Jack Levine (1915 - 2010)
Painter and printmaker Jack Levine was born to Lithuanian immigrant parents in Boston’s South End. His prodigious natural talent was accompanied by high disdain for pretense and hypocrisy wherever it might be found, which informed his staunch figurative style. At age fourteen, Levine began art studies under Denman Ross at Harvard University, and found employment in the Works Progress Administration’s Federal Arts program; two of his paintings from that era were exhibited at the Museum of Modern Art in 1936. The following year, another of his paintings was acquired by MOMA for its permanent collection, the first of many such acquisitions by leading American institutions, accompanied by important exhibitions of his work at galleries and museums on both sides of the Atlantic.
Social consciousness infused Levine’s work, with emphasis on such issues as civil rights in America, prison conditions in Spain, and the human condition in general. He died in New York City, where he had lived for many years.

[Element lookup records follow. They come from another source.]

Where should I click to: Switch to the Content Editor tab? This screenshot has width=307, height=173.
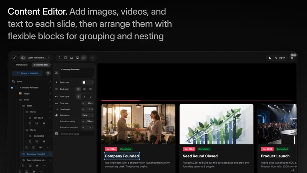click(41, 65)
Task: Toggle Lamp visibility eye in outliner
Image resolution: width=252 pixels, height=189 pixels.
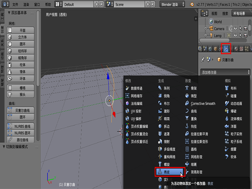Action: pos(236,36)
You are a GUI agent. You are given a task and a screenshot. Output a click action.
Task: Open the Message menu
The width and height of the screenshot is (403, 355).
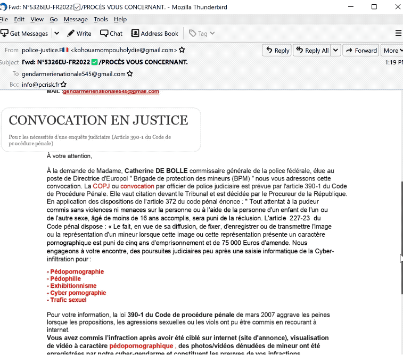click(x=75, y=19)
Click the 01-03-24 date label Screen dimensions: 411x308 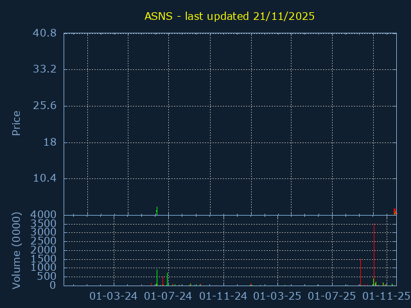(x=114, y=296)
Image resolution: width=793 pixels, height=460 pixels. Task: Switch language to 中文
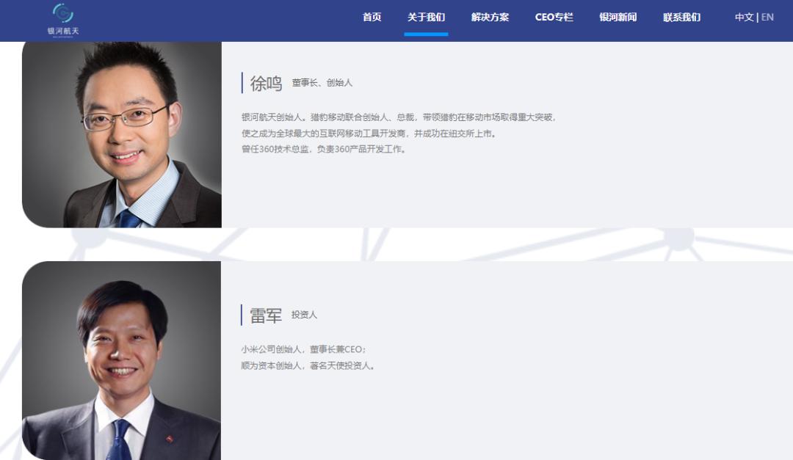tap(744, 17)
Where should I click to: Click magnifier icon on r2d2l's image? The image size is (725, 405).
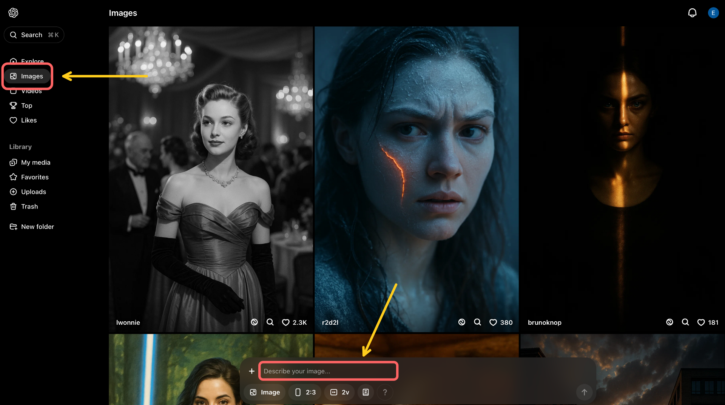coord(477,322)
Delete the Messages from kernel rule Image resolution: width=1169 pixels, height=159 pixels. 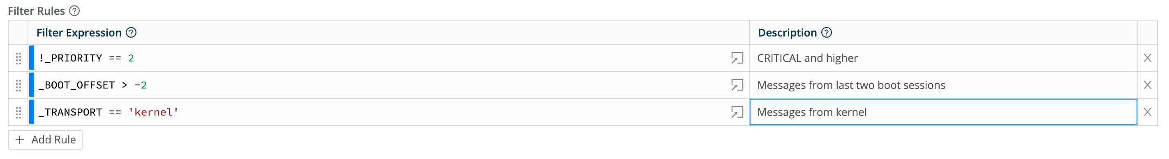[1148, 112]
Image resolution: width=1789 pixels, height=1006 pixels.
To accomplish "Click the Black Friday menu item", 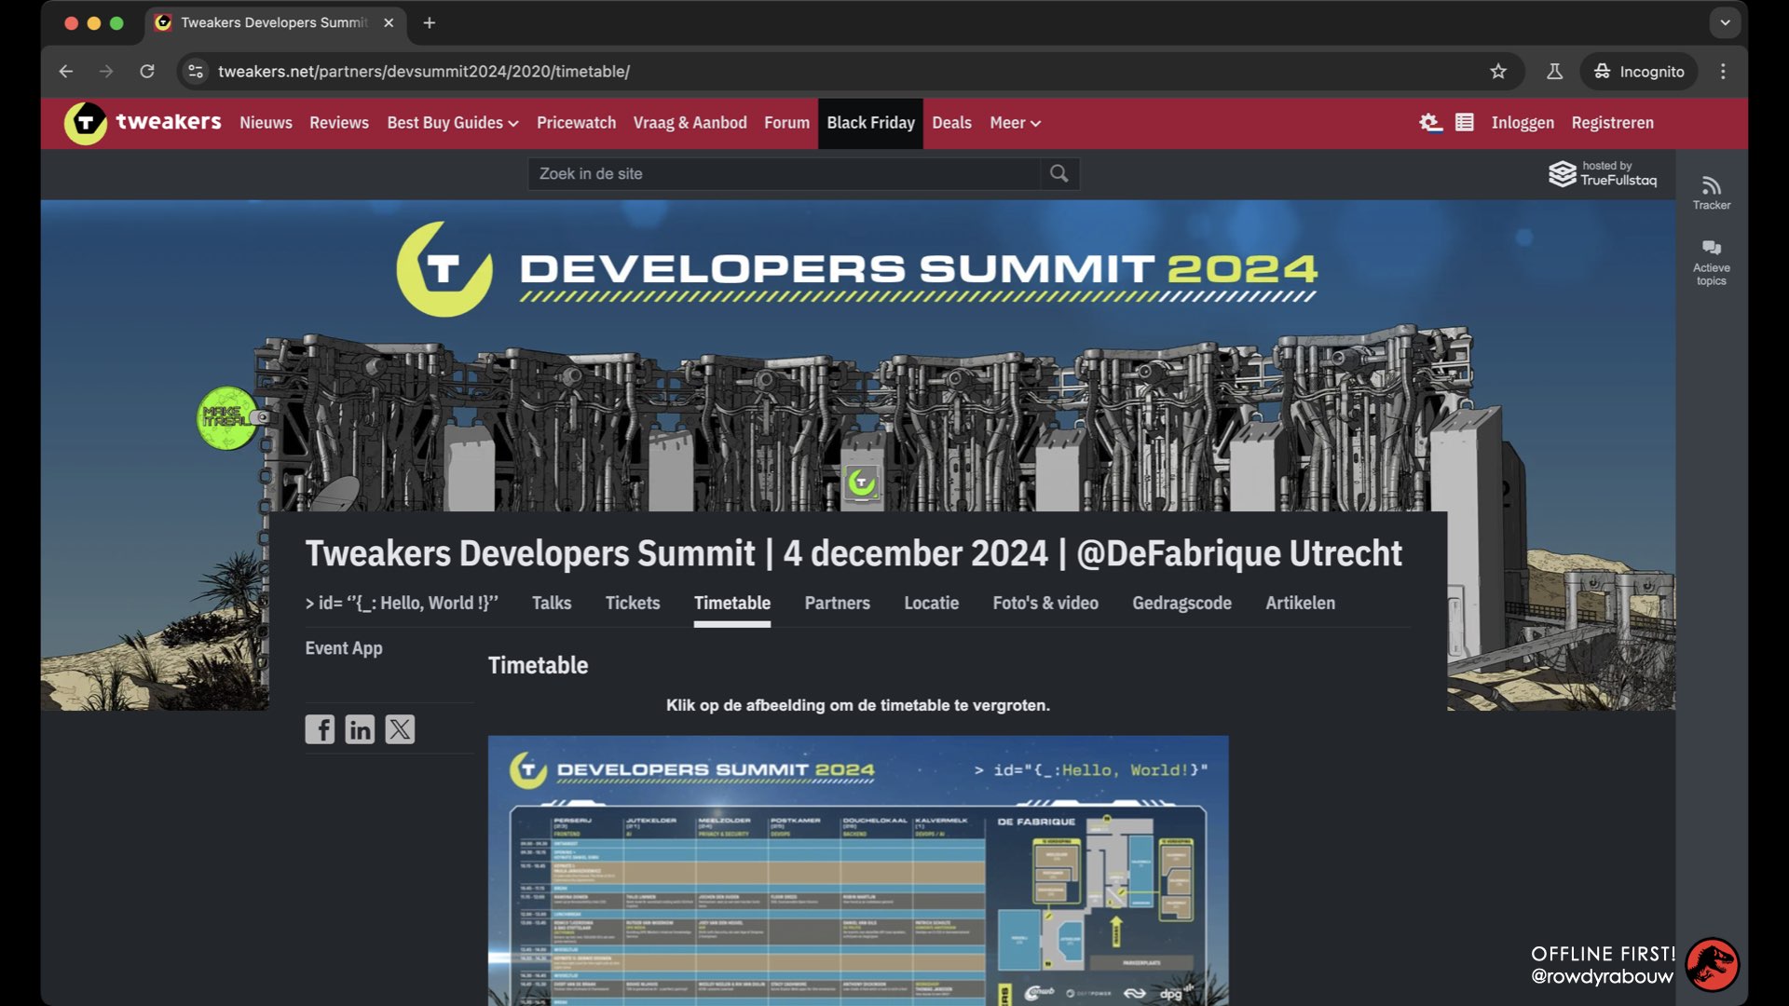I will [870, 123].
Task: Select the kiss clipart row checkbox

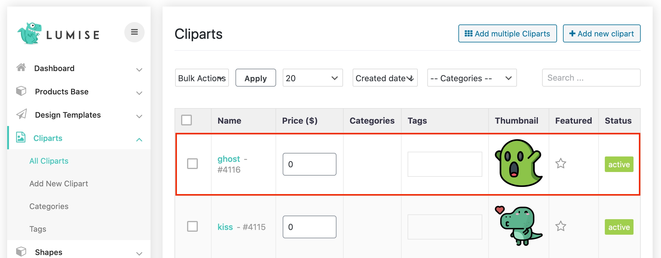Action: [192, 226]
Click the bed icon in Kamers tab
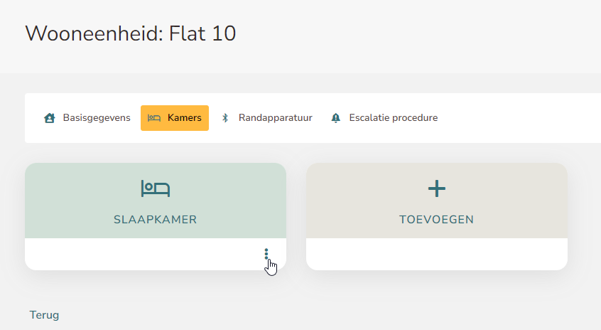The height and width of the screenshot is (330, 601). click(x=154, y=118)
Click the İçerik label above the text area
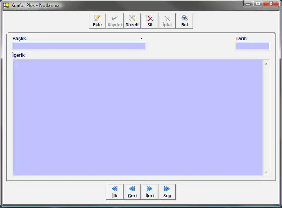This screenshot has height=208, width=282. click(19, 55)
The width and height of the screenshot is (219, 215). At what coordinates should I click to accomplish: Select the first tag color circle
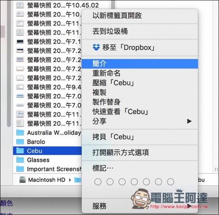(98, 182)
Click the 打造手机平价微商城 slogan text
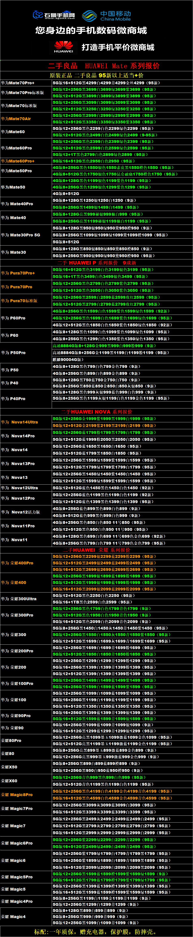 click(118, 47)
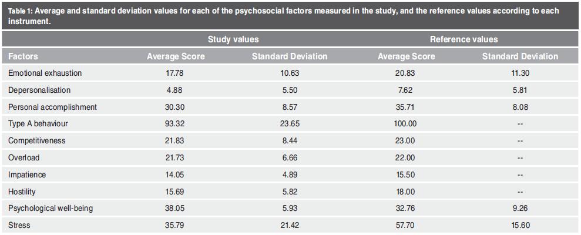Click the 93.32 average score value

pyautogui.click(x=176, y=125)
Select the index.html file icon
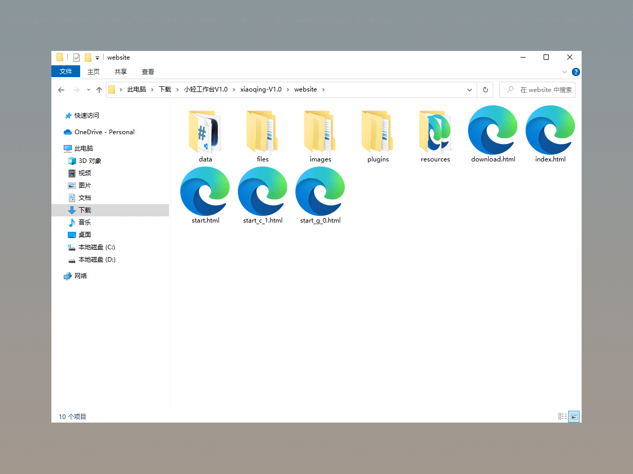Viewport: 633px width, 474px height. tap(550, 130)
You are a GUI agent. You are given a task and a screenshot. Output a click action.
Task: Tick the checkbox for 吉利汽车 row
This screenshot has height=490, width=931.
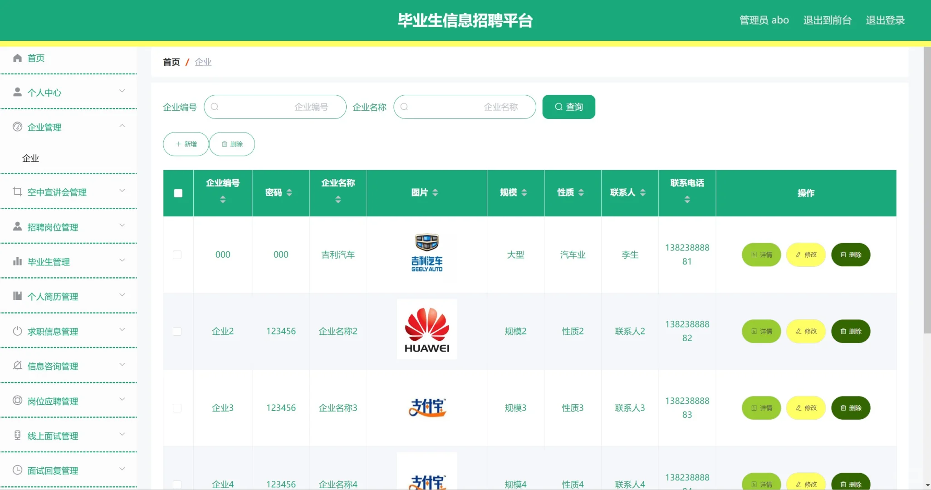click(x=177, y=255)
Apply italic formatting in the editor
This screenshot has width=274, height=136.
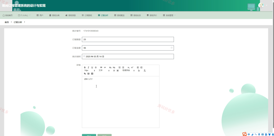88,67
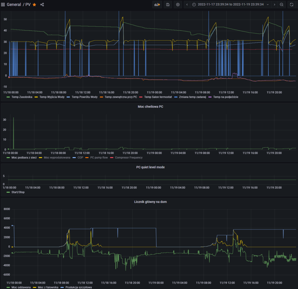Save the dashboard with disk icon

pyautogui.click(x=168, y=5)
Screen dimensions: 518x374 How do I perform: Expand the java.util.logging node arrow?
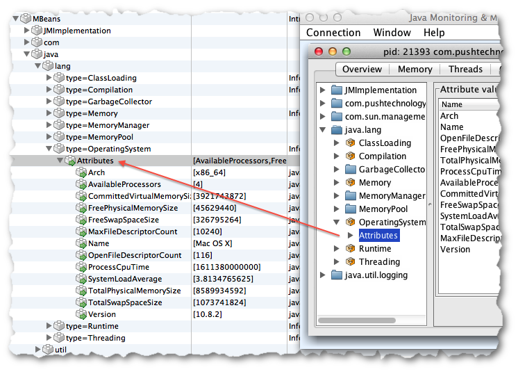[x=322, y=275]
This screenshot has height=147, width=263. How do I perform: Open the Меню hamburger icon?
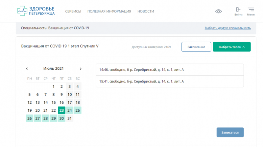[251, 11]
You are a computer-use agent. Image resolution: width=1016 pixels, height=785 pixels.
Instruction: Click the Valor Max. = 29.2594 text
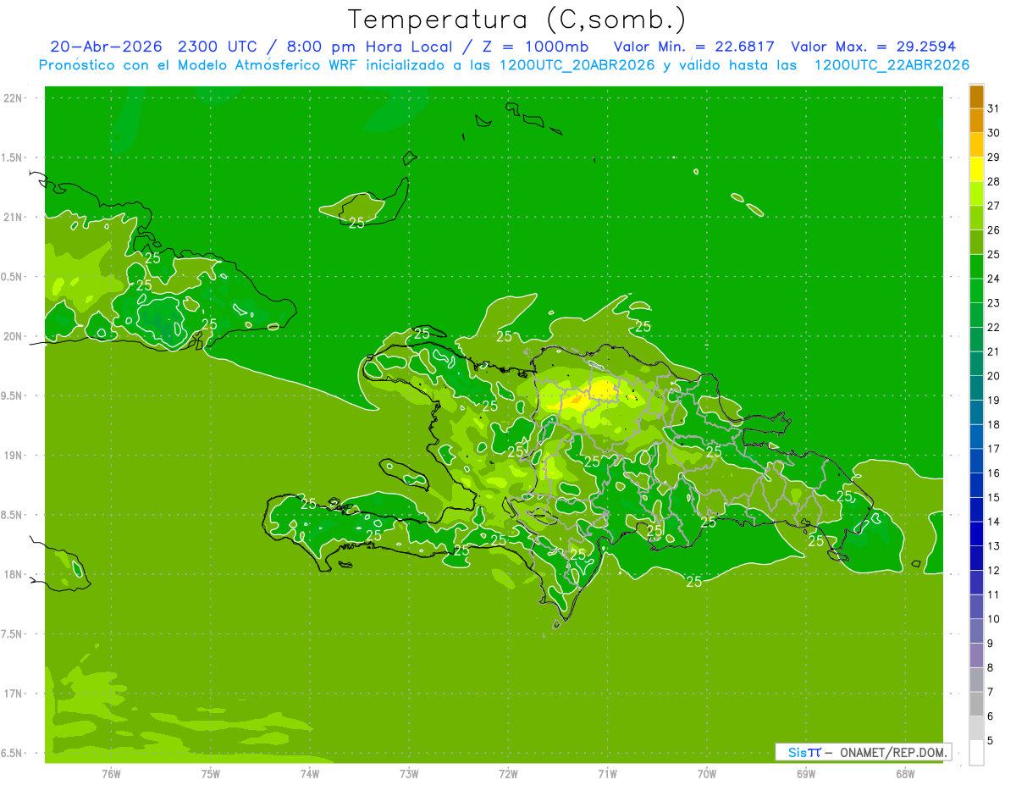coord(873,47)
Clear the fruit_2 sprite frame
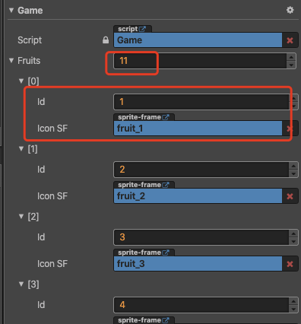The image size is (301, 324). coord(290,196)
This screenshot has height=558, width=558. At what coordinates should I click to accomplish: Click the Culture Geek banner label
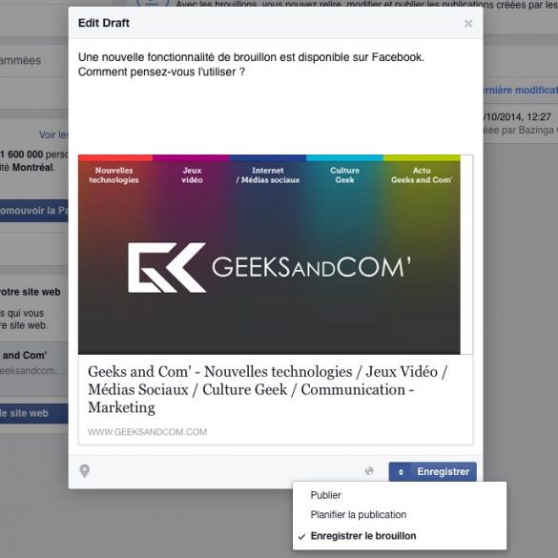tap(344, 176)
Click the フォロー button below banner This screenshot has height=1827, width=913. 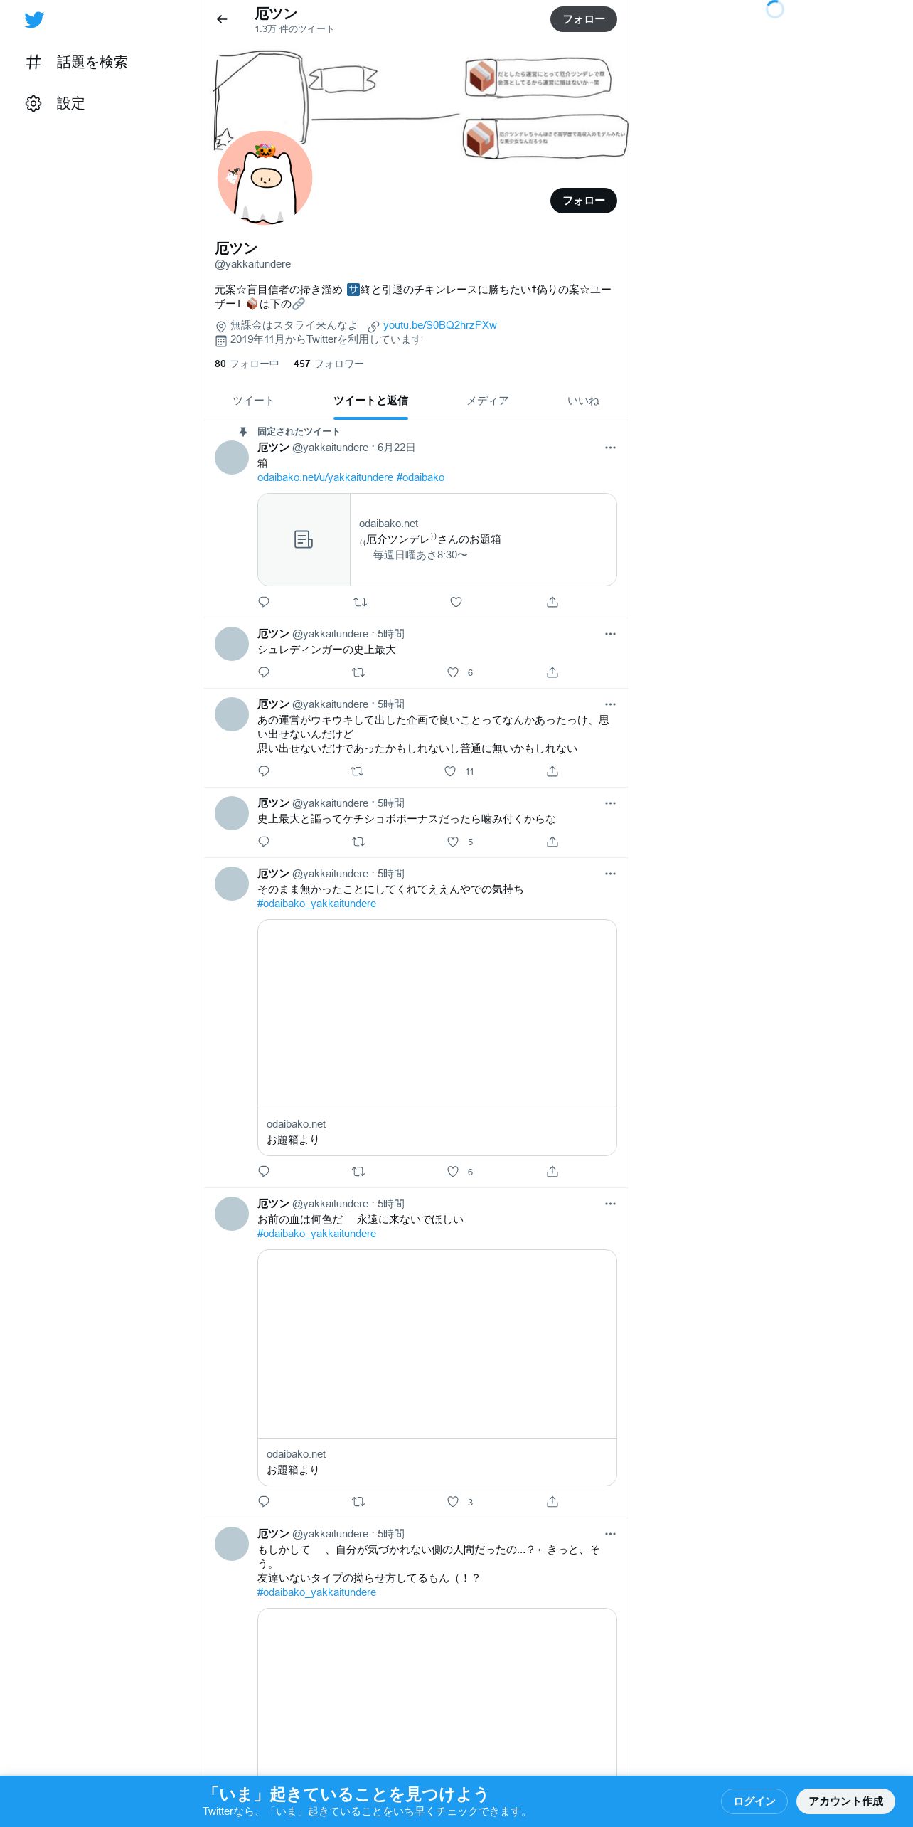pos(583,201)
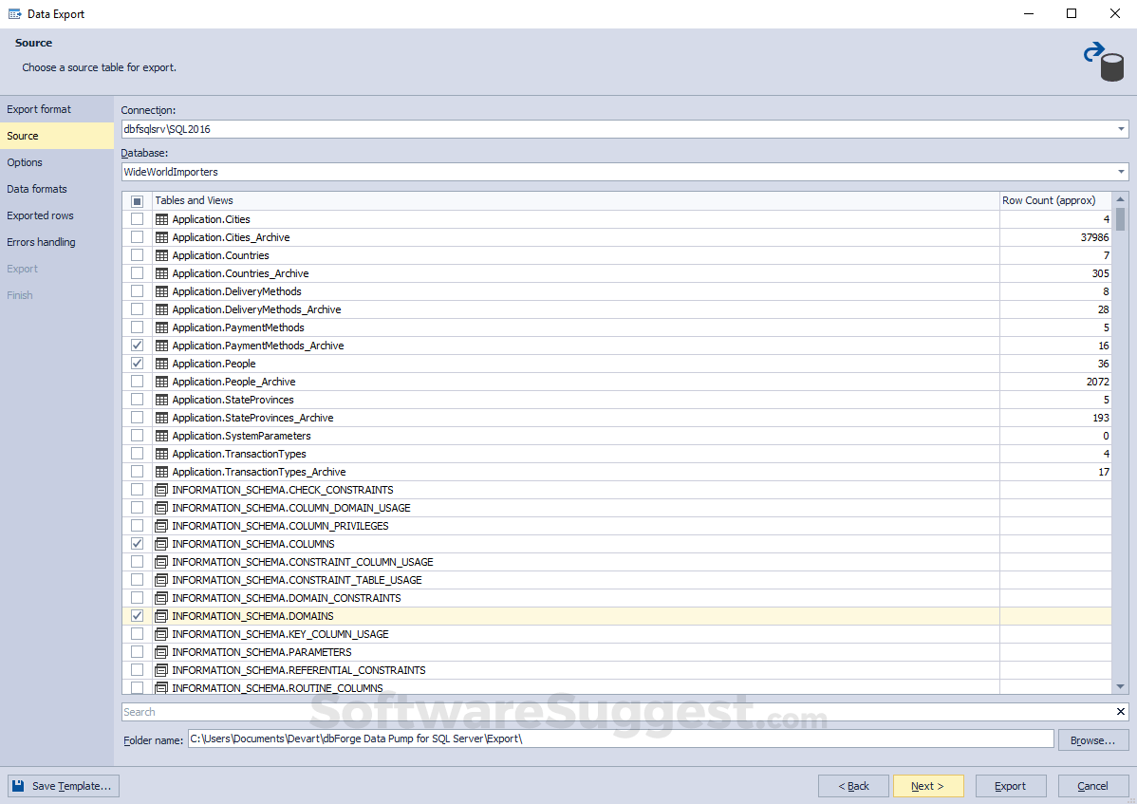This screenshot has width=1137, height=804.
Task: Uncheck the Application.People checkbox
Action: [x=137, y=363]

The End of the Weimar Republic
Etching & mezzotint on Rives, 1967; edition of 100. Image size 14½” x 29¾”; sheet size 22” x 29¾”. Published by A. Lublin, New York; printed by Emiliano Sorini, New York. Numbered 86/100 and signed in pencil by the artist in the lower margin. A fine impression in fine condition exceptiing minor creasing in the lower right-hand corner of the sheet. Prescott & Prescott 44.